Collection entries:

--------------------------------

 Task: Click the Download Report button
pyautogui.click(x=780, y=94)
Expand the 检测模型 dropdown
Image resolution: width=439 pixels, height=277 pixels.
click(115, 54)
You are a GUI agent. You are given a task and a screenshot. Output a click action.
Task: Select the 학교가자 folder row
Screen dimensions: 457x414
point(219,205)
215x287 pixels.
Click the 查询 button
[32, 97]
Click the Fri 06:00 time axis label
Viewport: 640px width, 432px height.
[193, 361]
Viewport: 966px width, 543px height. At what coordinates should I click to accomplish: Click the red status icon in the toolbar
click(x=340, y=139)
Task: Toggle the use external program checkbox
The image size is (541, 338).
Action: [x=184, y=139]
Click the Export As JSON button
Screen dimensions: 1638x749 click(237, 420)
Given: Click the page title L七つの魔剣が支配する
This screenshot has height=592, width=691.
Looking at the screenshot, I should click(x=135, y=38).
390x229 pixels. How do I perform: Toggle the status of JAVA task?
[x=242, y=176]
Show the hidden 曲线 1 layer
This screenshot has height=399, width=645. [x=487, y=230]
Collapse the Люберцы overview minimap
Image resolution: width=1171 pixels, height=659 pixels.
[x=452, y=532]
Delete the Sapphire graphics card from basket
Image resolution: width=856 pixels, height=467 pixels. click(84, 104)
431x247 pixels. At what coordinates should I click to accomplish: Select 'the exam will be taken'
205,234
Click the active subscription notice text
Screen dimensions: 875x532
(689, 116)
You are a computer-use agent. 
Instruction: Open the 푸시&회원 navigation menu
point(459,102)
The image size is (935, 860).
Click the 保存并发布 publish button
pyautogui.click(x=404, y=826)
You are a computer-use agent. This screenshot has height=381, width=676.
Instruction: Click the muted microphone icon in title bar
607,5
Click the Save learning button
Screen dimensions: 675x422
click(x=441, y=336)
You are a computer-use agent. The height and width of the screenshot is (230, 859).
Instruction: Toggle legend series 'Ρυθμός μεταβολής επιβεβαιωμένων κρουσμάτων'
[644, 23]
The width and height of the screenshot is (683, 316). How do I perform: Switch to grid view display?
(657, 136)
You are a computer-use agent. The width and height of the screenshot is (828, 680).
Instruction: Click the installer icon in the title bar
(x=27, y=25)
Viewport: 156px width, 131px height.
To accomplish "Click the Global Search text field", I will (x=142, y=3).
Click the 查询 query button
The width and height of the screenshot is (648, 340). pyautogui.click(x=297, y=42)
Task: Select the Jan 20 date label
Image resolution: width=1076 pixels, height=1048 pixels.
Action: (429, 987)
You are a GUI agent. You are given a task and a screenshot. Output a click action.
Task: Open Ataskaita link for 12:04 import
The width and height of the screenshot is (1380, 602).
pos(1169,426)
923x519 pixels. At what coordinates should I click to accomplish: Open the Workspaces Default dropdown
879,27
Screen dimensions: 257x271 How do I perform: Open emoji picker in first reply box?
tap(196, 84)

--------------------------------

Directions for this task. The expected output is an exact copy of all the records above.

Your solution.
 Task: Click the Download Report button
pyautogui.click(x=780, y=94)
Expand the 检测模型 dropdown
Image resolution: width=439 pixels, height=277 pixels.
click(115, 54)
You are a GUI agent. You are given a task and a screenshot. Output a click action.
Task: Select the 학교가자 folder row
Screen dimensions: 457x414
point(219,205)
215x287 pixels.
Click the 查询 button
[32, 97]
Click the Fri 06:00 time axis label
Viewport: 640px width, 432px height.
[193, 361]
Viewport: 966px width, 543px height. At what coordinates should I click to accomplish: Click the red status icon in the toolbar
click(x=340, y=139)
Task: Toggle the use external program checkbox
The image size is (541, 338).
Action: [x=184, y=139]
Click the Export As JSON button
Screen dimensions: 1638x749 click(237, 420)
Given: Click the page title L七つの魔剣が支配する
This screenshot has height=592, width=691.
Looking at the screenshot, I should click(x=135, y=38).
390x229 pixels. How do I perform: Toggle the status of JAVA task?
[x=242, y=176]
Show the hidden 曲线 1 layer
This screenshot has height=399, width=645. [x=487, y=230]
Collapse the Люберцы overview minimap
Image resolution: width=1171 pixels, height=659 pixels.
[x=452, y=532]
Delete the Sapphire graphics card from basket
Image resolution: width=856 pixels, height=467 pixels. click(84, 104)
431x247 pixels. At what coordinates should I click to accomplish: Select 'the exam will be taken'
205,234
Click the active subscription notice text
Screen dimensions: 875x532
(689, 116)
You are a computer-use agent. 
Instruction: Open the 푸시&회원 navigation menu
point(459,102)
The image size is (935, 860).
Click the 保存并发布 publish button
pyautogui.click(x=404, y=826)
You are a computer-use agent. This screenshot has height=381, width=676.
Instruction: Click the muted microphone icon in title bar
607,5
Click the Save learning button
Screen dimensions: 675x422
click(x=441, y=336)
You are a computer-use agent. The height and width of the screenshot is (230, 859).
Instruction: Toggle legend series 'Ρυθμός μεταβολής επιβεβαιωμένων κρουσμάτων'
[644, 23]
The width and height of the screenshot is (683, 316). How do I perform: Switch to grid view display?
(657, 136)
You are a computer-use agent. The width and height of the screenshot is (828, 680).
Instruction: Click the installer icon in the title bar
(x=27, y=25)
Viewport: 156px width, 131px height.
To accomplish "Click the Global Search text field", I will (x=142, y=3).
Click the 查询 query button
The width and height of the screenshot is (648, 340). pyautogui.click(x=297, y=42)
Task: Select the Jan 20 date label
Image resolution: width=1076 pixels, height=1048 pixels.
Action: (429, 987)
You are a GUI agent. You are given a task and a screenshot. Output a click action.
Task: Open Ataskaita link for 12:04 import
The width and height of the screenshot is (1380, 602).
pos(1169,426)
923x519 pixels. At what coordinates should I click to accomplish: Open the Workspaces Default dropdown
879,27
Screen dimensions: 257x271 How do I perform: Open emoji picker in first reply box?
tap(196, 84)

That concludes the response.